University of Washington Professor David Levy gave a talk on Tuesday, Sept. 11 about the mindful use of technology, especially in terms of student life. Levy emphasized that students rarely pay active attention to the experience of technology use and that they can learn about their experience by actively thinking about what they are doing.

Levy asserted that while technology has made lives more efficient, it has also created a sense of imbalance. The advanced technologies have a potential to overload people’s minds and create stress. Levy said that this leads people to feel as if they live robotic lives without as much meaning. By being mindful at the same time, one can keep the humanity in our lives.

“The question that I have been posing for about the last decade is.…How can we find contemplative balance in a world marked by acceleration, overload, fragmentation and distraction?” Levy said.

Levy began his talk by analyzing an IBM ad in which a man was using a laptop in the library. He said that this ad displayed an ideal in which one can have both technology and a sense of contemplation.

Levy has done considerable research of undergraduate and graduate students’ experiences with technology and also teaches a course on this subject titled “Information and Contemplation.” This course particularly analyzes the finite resource of attention and how much is paid when people use technology.

“In a world in which we have a million things…that only becomes real when you pay attention to it,” Levy said. He shared some of his students’ responses to becoming more aware of their experience with technology, specifically e-mail.

Jack Lynch ’16 said that, as a first year student, he gets a flood of General Announcements. “I look at my watch after I look at my e-mails and almost an hour has gone by,” he said.

“Students don’t realize how emotional it is to do e-mail,” Levy said. His students had expressed anxiety, dissatisfaction, anger, stress and annoyance associated with checking their e-mail. Some felt the urge to e-mail because there was something they expected or because it was a distraction from something less pleasant. Others said that they simply checked their e-mail automatically.

Levy said he was surprised that many of his students used food as metaphor for this behavior, likening the urge to check their e-mail to repeatedly searching the fridge for food.

“E-mail and our online information lives is a form of consumption,” Levy said, asserting that one has to consider whether what they are consuming is healthy whether it is food or information.

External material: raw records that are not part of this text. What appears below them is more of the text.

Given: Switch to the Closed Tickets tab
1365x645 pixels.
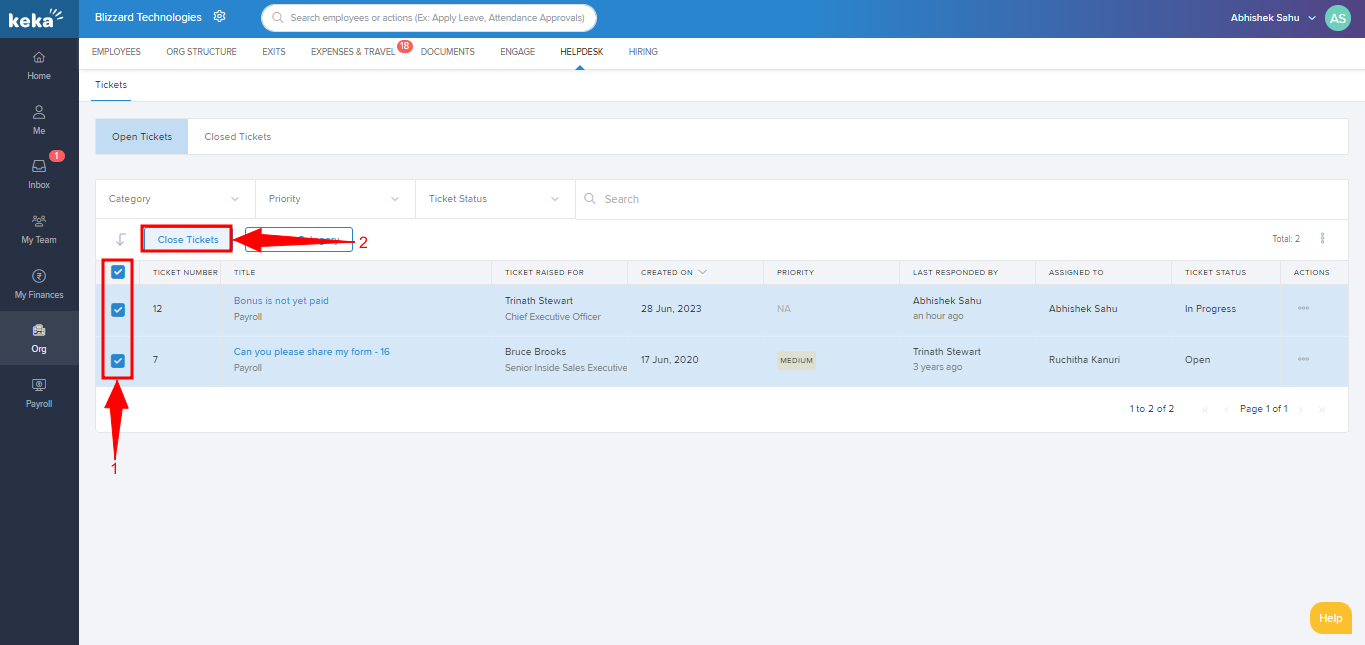Looking at the screenshot, I should [237, 137].
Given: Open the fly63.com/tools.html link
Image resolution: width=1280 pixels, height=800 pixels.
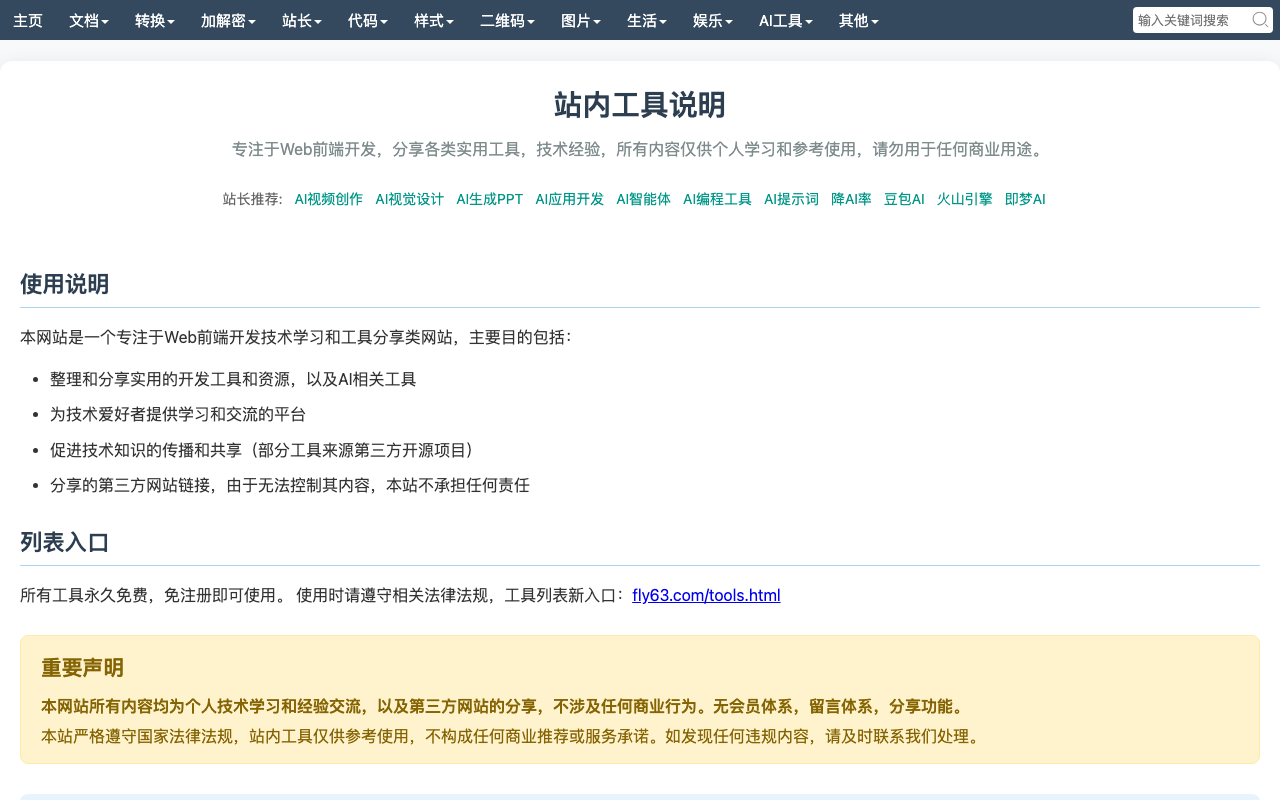Looking at the screenshot, I should 706,595.
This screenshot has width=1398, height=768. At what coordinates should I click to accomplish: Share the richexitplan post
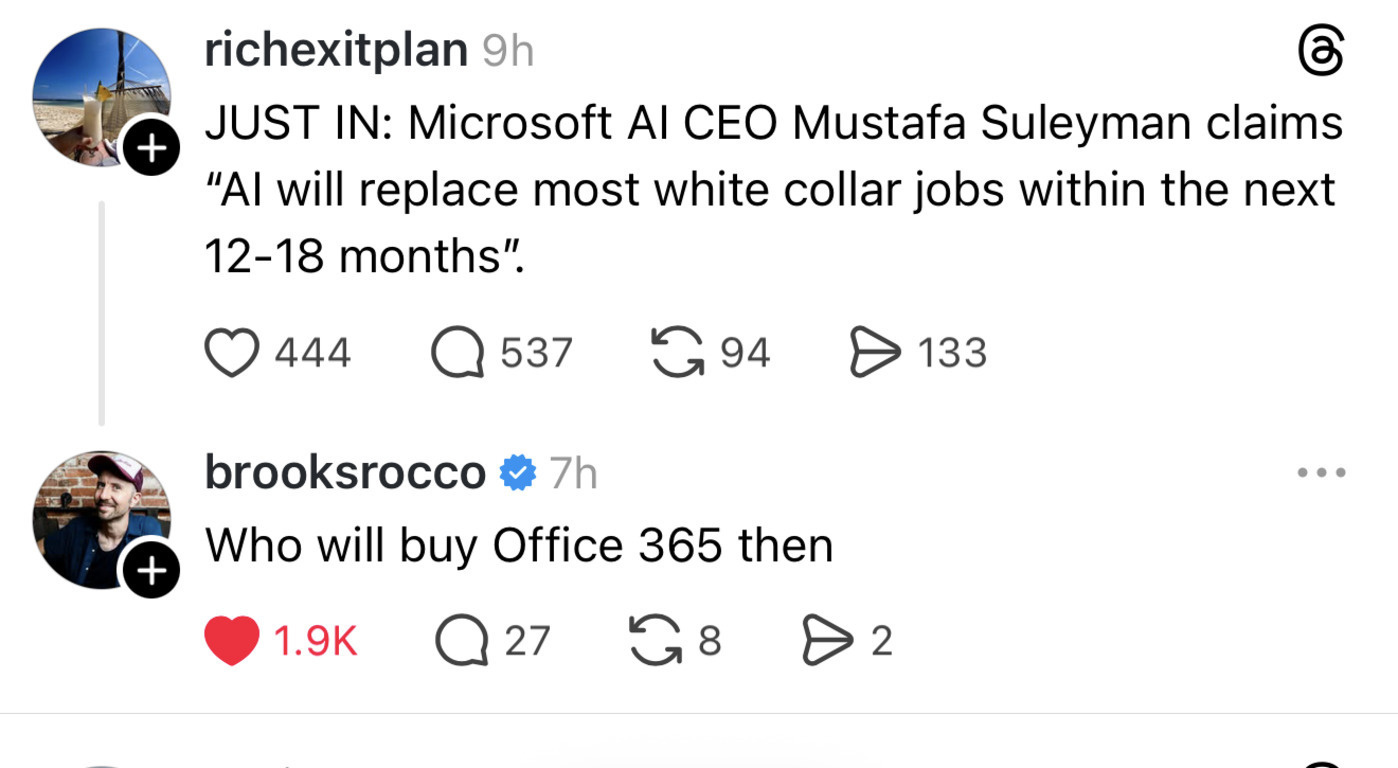pos(873,353)
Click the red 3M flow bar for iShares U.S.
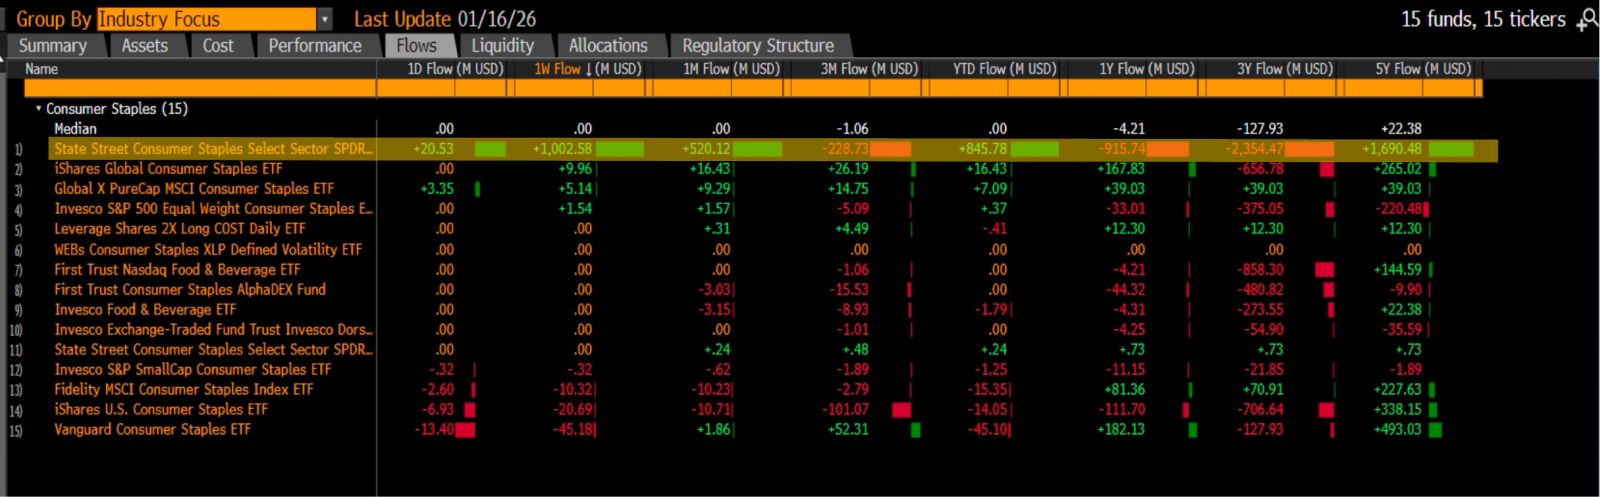Image resolution: width=1600 pixels, height=497 pixels. point(901,410)
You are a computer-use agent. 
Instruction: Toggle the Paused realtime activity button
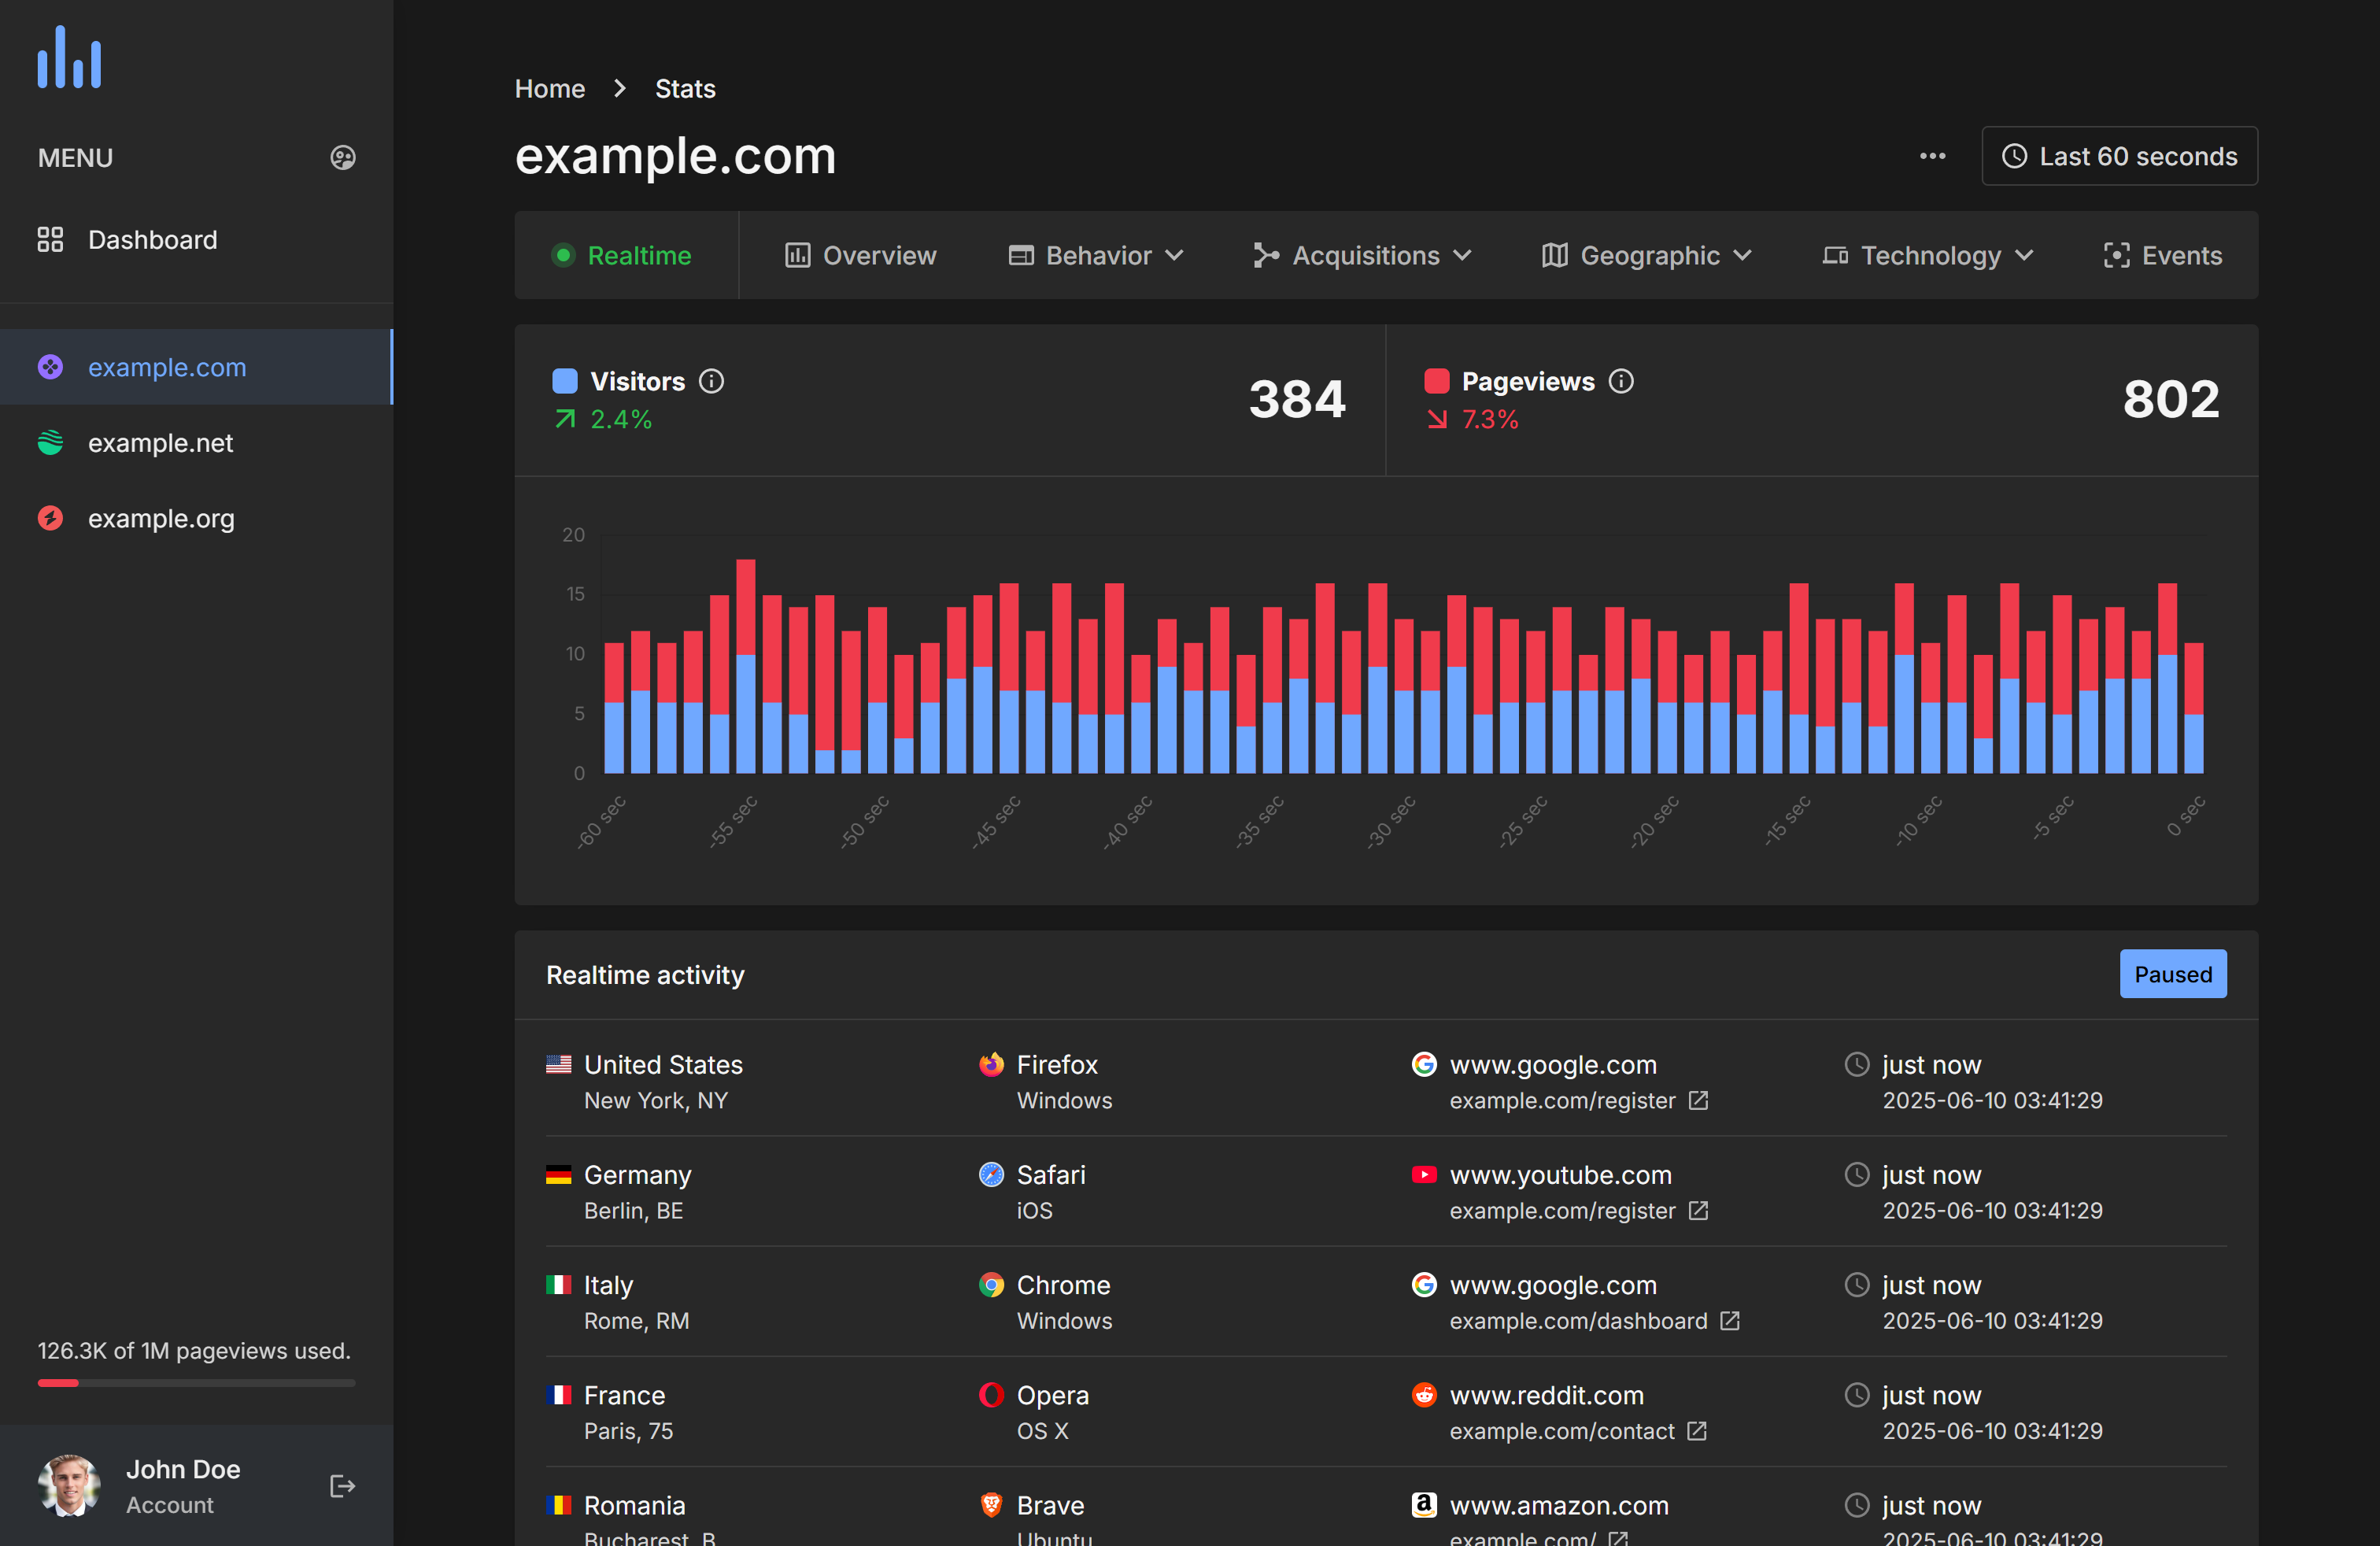(2172, 974)
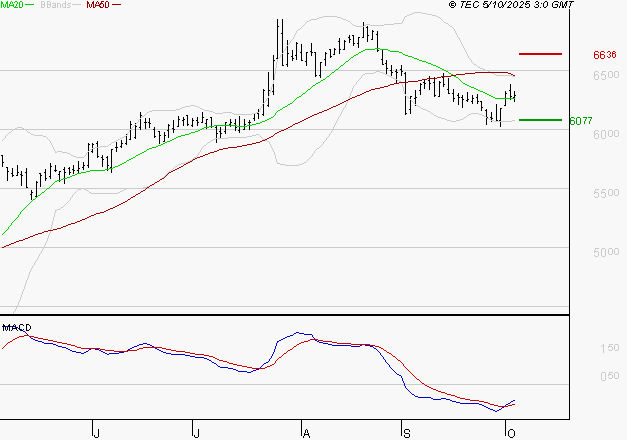Select the 6077 support price label
The height and width of the screenshot is (440, 627).
point(580,121)
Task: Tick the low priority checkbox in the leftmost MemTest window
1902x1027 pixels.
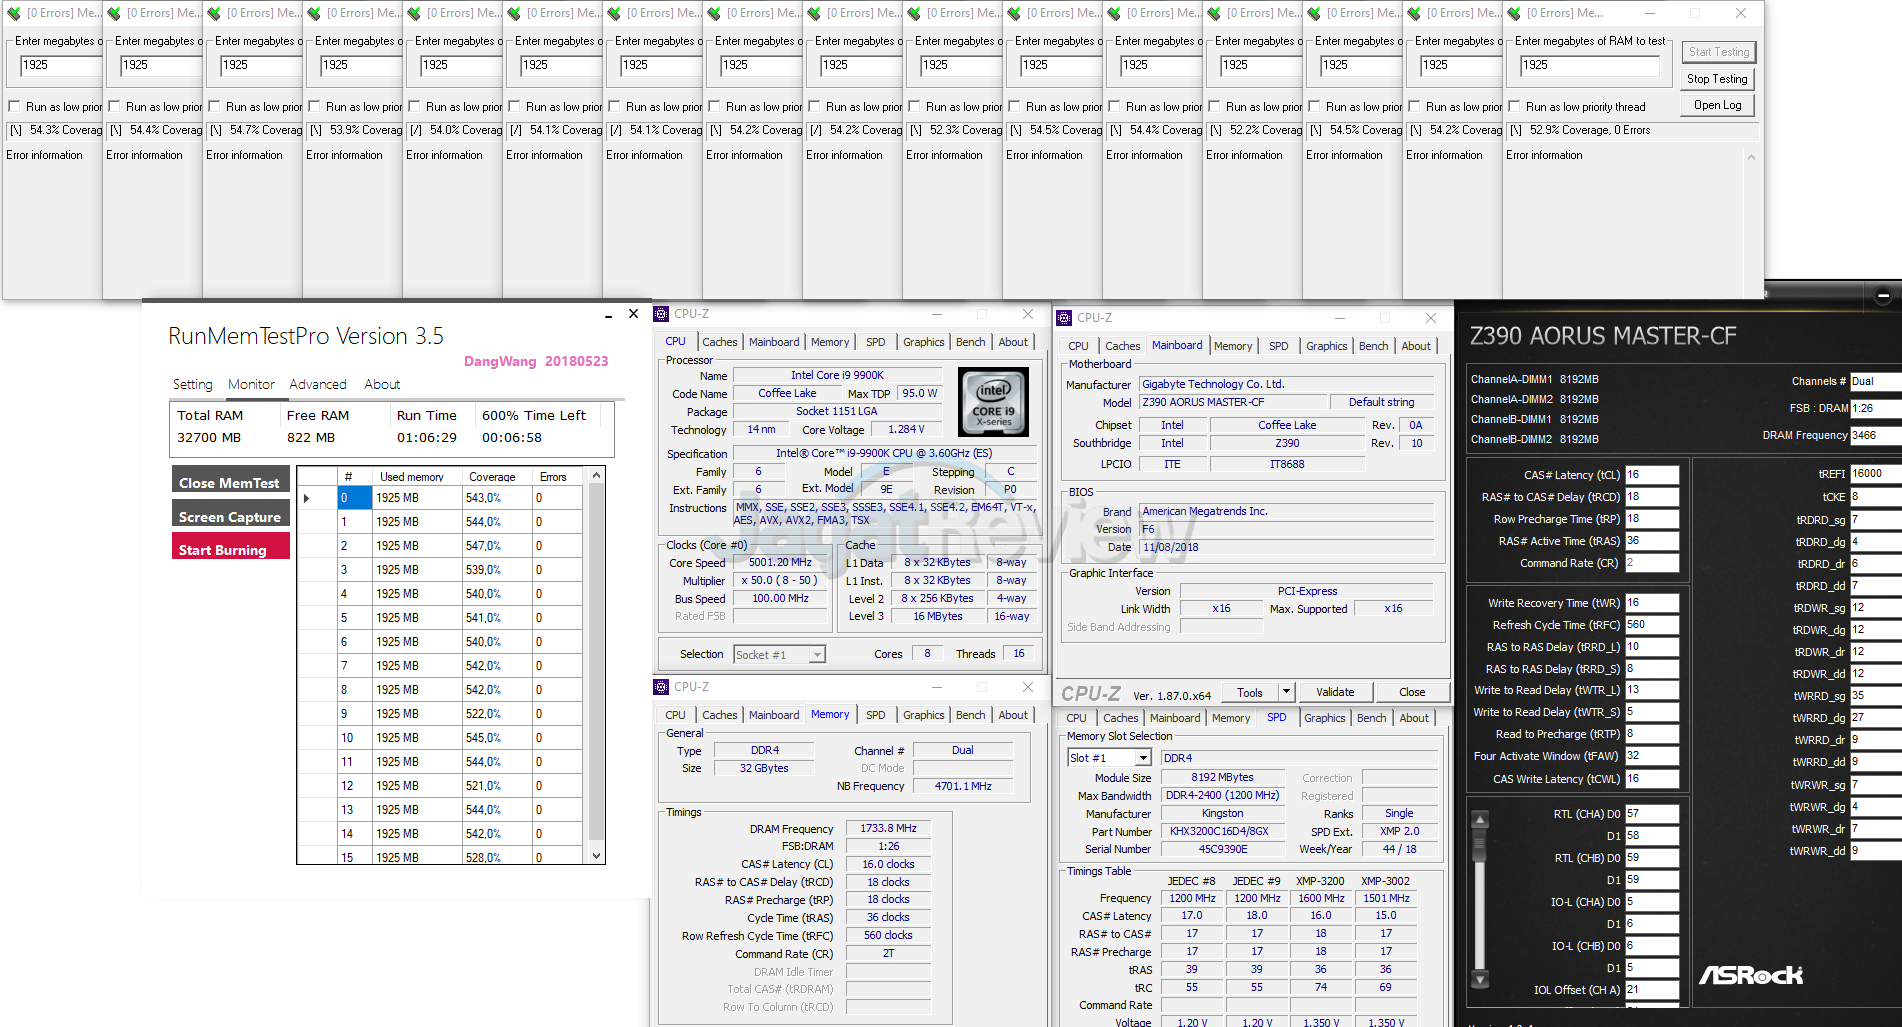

Instructor of French and Italian Aurore Mroz said in the discussion after the talk that she has been interested in how one can stay efficient without having the bad aspects of rapid consumption, similar to fast food.

Levy encouraged the audience to be “mindful in” rather than “mindful of” because the latter is passive observation and the former is when one is actively involved in the task. In this way, he said that technology use can be a form of meditation.

To become more active in this process, Levy said, “We can learn how to use our powerful information technologies more effectively through observation, reflection and sharing.”